-------- TASK MATERIAL

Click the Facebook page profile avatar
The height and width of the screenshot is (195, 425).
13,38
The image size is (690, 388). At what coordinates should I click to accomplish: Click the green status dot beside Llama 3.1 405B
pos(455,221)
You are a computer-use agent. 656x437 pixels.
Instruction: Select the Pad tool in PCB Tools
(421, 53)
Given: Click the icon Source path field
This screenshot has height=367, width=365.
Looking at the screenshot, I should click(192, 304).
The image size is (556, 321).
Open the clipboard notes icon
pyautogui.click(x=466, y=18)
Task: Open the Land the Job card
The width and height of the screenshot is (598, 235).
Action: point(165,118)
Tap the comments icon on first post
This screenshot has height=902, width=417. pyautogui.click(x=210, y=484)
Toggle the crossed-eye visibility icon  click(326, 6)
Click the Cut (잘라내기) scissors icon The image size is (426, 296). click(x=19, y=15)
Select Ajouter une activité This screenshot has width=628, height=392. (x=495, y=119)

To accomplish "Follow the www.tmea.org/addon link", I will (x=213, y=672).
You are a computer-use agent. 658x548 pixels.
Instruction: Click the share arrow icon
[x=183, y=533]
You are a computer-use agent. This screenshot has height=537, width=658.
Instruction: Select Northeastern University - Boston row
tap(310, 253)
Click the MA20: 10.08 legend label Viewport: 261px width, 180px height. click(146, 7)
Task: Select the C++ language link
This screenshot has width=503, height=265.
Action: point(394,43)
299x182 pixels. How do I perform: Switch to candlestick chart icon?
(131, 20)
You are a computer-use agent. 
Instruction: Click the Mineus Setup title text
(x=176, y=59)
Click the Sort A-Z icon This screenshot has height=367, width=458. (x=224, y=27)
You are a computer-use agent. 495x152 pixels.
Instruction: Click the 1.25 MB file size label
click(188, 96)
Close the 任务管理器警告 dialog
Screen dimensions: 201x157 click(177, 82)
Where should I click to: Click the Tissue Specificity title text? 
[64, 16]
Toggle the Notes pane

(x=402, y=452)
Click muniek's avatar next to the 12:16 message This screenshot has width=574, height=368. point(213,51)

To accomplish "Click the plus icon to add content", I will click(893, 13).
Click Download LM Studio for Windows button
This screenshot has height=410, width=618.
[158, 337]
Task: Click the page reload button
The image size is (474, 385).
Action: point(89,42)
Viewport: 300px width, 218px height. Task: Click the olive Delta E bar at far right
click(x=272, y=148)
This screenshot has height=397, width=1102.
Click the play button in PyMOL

----------------

## YOUR OBJECTIVE
Reproduce verbatim the lines above, from the line with "Click muniek's avatar" through the line with "Task: Click the page reload button".

## RESPONSE TO THIS EXERCISE
Click muniek's avatar next to the 12:16 message This screenshot has width=574, height=368. point(213,51)

To accomplish "Click the plus icon to add content", I will click(893, 13).
Click Download LM Studio for Windows button
This screenshot has height=410, width=618.
[158, 337]
Task: Click the page reload button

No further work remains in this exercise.